## start Supplied information
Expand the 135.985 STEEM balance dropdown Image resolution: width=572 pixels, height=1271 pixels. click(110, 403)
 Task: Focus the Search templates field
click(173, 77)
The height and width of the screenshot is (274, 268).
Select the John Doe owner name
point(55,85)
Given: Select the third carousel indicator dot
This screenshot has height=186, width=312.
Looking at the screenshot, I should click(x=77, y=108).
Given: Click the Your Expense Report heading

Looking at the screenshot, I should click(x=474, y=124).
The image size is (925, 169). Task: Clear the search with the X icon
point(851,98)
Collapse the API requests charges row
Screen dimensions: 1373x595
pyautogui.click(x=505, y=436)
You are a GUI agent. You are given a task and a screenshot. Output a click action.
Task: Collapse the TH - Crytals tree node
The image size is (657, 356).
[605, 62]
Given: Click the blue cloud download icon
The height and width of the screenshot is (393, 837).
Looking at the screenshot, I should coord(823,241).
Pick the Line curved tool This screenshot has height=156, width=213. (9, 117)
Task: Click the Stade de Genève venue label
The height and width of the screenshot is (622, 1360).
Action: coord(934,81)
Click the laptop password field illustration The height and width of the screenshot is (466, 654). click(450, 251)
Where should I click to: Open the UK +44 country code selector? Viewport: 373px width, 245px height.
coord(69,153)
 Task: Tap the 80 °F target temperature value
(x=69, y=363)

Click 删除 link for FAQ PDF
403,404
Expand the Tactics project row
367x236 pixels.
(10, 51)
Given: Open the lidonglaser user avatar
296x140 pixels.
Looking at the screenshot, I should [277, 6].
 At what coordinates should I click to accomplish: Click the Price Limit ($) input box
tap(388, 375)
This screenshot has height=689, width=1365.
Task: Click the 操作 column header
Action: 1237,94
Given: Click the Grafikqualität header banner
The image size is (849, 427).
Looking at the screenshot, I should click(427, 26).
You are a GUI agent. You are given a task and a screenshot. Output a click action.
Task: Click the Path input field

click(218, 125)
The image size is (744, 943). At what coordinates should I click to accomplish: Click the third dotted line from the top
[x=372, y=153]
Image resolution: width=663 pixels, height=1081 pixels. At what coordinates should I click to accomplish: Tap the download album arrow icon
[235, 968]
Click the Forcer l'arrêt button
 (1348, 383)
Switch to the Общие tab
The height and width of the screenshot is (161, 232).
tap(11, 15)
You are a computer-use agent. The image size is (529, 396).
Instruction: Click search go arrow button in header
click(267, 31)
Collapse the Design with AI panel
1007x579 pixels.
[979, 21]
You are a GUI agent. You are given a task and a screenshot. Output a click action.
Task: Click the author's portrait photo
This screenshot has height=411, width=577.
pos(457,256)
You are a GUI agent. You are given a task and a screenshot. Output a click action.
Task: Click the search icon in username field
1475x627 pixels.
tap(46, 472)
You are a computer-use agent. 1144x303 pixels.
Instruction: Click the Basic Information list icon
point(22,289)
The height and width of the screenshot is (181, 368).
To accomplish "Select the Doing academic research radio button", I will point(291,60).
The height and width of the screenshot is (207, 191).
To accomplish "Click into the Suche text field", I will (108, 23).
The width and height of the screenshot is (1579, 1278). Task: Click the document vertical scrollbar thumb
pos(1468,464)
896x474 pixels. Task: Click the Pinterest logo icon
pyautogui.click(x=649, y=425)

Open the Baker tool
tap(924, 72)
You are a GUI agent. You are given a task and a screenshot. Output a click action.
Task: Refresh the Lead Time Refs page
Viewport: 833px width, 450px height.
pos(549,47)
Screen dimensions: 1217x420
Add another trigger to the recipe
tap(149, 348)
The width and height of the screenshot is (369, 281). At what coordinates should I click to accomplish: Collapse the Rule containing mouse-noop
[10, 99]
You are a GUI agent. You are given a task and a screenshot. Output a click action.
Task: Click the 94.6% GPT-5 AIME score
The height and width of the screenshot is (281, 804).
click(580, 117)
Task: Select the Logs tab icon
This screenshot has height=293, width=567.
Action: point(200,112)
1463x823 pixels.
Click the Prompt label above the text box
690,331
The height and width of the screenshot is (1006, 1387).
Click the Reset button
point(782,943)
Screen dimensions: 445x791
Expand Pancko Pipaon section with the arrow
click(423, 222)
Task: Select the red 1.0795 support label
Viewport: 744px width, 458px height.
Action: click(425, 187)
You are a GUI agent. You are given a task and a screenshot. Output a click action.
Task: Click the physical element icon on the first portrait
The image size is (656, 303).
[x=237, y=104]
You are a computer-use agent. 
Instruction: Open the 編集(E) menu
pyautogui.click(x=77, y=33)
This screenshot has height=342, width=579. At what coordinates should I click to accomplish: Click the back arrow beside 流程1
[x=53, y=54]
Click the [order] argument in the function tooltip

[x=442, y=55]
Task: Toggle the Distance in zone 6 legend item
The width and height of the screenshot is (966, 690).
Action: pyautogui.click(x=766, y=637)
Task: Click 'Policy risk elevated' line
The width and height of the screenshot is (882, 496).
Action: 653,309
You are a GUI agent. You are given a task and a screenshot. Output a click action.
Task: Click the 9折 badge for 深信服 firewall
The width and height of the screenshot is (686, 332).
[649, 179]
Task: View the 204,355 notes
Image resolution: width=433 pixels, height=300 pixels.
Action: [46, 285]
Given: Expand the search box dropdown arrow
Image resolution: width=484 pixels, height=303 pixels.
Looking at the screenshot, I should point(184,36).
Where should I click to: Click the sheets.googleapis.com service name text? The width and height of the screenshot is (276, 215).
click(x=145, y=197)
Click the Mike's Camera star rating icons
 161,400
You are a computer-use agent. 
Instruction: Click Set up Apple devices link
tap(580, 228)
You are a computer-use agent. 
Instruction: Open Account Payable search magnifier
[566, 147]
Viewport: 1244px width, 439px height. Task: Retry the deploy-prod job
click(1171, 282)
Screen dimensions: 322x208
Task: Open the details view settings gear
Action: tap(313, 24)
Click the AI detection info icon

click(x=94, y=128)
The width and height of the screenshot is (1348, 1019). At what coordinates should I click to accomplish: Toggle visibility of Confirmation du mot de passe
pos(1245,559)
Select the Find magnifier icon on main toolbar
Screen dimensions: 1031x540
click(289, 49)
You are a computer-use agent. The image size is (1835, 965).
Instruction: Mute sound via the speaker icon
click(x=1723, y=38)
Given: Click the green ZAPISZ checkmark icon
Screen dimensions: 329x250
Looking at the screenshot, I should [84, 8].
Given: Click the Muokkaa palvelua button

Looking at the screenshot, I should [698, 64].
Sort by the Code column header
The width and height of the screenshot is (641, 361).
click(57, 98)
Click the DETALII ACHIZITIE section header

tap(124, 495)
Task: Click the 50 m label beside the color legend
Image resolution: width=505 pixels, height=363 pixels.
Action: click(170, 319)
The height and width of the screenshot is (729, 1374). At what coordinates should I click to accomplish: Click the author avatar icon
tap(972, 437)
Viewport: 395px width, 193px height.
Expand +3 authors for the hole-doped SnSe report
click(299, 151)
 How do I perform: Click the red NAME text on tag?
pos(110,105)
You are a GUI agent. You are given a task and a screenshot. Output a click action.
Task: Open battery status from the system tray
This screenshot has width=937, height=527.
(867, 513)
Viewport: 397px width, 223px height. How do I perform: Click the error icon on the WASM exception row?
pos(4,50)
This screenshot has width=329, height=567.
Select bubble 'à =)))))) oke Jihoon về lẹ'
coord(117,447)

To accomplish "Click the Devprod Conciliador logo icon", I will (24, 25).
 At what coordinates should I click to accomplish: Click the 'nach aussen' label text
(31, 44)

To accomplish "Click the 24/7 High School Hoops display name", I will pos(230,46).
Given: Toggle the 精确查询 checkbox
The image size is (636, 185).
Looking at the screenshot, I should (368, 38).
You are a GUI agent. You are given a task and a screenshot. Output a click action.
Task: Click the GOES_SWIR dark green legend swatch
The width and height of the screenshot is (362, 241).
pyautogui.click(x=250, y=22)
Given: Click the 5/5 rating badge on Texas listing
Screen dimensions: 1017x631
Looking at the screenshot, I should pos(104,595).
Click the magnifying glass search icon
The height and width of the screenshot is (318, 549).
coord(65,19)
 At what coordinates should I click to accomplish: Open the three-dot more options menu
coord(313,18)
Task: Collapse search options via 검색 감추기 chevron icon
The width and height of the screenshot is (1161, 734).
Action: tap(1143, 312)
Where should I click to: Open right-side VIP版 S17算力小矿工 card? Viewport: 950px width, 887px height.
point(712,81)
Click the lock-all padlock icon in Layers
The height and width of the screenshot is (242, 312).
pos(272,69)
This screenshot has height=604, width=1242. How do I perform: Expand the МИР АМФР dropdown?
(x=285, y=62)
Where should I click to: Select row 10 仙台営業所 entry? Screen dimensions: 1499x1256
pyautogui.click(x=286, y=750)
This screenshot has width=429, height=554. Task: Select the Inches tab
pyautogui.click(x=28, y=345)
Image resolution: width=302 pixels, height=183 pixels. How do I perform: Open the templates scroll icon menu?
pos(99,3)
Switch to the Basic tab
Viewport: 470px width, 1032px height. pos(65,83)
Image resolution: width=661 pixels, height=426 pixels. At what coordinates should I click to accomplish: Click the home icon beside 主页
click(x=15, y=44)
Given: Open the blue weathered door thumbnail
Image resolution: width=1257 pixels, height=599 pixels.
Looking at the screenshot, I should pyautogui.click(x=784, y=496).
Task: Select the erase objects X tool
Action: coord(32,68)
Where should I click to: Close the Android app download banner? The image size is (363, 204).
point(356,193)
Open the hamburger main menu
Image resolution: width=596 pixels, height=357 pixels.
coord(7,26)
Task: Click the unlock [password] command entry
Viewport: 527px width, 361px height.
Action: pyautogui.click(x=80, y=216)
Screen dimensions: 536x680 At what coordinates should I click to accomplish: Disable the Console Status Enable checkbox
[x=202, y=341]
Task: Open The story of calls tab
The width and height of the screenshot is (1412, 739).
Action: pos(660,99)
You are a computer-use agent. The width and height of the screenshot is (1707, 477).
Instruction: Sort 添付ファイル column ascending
## end Supplied information
_Aim of the task_.
Among the entries above, can you copy out word for word the lines from the one containing "At what coordinates should I click to accomplish: Open" up to and including the one containing "point(712,81)"?

_Response below_.
 At what coordinates should I click to accomplish: Open the three-dot more options menu
coord(313,18)
Task: Collapse search options via 검색 감추기 chevron icon
The width and height of the screenshot is (1161, 734).
Action: tap(1143, 312)
Where should I click to: Open right-side VIP版 S17算力小矿工 card? Viewport: 950px width, 887px height.
point(712,81)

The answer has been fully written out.